● **SET EXERCISE**: Print every line of the listing exactly, starting at the line containing "The height and width of the screenshot is (538, 841)." and going down through the end of the listing.

SUPPLIED INFORMATION start

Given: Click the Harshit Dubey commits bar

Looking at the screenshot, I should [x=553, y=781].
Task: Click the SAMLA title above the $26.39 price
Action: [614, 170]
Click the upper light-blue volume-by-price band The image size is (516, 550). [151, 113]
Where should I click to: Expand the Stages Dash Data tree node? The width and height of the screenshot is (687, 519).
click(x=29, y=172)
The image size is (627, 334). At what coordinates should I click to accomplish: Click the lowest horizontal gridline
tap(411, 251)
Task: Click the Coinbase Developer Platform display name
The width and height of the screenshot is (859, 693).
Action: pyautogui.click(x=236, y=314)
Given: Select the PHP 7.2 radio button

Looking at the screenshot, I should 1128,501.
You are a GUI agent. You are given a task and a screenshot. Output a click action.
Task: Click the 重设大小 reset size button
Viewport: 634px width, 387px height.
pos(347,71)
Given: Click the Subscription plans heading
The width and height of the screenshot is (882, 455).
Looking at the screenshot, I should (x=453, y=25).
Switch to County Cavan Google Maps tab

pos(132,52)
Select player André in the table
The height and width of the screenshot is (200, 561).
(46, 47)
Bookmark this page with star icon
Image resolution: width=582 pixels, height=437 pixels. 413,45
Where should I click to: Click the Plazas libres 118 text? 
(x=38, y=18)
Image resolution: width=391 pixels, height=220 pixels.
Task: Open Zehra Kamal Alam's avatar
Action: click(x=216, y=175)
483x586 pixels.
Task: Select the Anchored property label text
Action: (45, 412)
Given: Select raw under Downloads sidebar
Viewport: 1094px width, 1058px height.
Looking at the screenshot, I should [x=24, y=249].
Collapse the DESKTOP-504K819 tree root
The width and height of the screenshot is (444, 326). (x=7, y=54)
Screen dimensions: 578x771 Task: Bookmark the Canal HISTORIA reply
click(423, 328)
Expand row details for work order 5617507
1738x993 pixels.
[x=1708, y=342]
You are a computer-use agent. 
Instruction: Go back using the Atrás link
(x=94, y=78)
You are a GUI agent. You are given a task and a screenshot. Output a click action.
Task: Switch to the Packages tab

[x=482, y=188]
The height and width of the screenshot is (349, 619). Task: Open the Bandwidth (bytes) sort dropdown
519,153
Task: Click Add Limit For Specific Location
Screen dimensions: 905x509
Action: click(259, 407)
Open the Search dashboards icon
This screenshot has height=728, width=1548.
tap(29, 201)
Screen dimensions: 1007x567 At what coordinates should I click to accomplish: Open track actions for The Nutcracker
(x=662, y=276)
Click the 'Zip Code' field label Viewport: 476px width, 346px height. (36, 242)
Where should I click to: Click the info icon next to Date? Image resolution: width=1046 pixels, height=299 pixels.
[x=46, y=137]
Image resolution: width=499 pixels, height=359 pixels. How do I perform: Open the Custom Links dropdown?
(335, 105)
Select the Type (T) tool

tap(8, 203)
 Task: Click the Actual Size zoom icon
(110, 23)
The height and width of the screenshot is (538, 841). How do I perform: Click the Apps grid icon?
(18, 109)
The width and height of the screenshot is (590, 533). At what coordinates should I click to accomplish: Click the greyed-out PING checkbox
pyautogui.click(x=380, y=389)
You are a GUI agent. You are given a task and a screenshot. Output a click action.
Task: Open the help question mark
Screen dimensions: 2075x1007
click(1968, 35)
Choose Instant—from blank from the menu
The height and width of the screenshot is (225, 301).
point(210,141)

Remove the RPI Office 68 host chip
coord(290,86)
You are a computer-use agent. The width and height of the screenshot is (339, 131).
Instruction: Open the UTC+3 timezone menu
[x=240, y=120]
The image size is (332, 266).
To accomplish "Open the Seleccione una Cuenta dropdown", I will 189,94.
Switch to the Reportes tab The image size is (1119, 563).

SUPPLIED INFORMATION end

● **WRITTEN RESPONSE**:
The height and width of the screenshot is (538, 841). How do I perform: Click the Apps grid icon?
(18, 109)
The width and height of the screenshot is (590, 533). At what coordinates should I click to accomplish: Click the greyed-out PING checkbox
pyautogui.click(x=380, y=389)
You are a GUI agent. You are given a task and a screenshot. Output a click action.
Task: Open the help question mark
Screen dimensions: 2075x1007
click(1968, 35)
Choose Instant—from blank from the menu
The height and width of the screenshot is (225, 301).
point(210,141)

Remove the RPI Office 68 host chip
coord(290,86)
You are a computer-use agent. The width and height of the screenshot is (339, 131).
Instruction: Open the UTC+3 timezone menu
[x=240, y=120]
The image size is (332, 266).
To accomplish "Open the Seleccione una Cuenta dropdown", I will 189,94.
Switch to the Reportes tab The image size is (1119, 563).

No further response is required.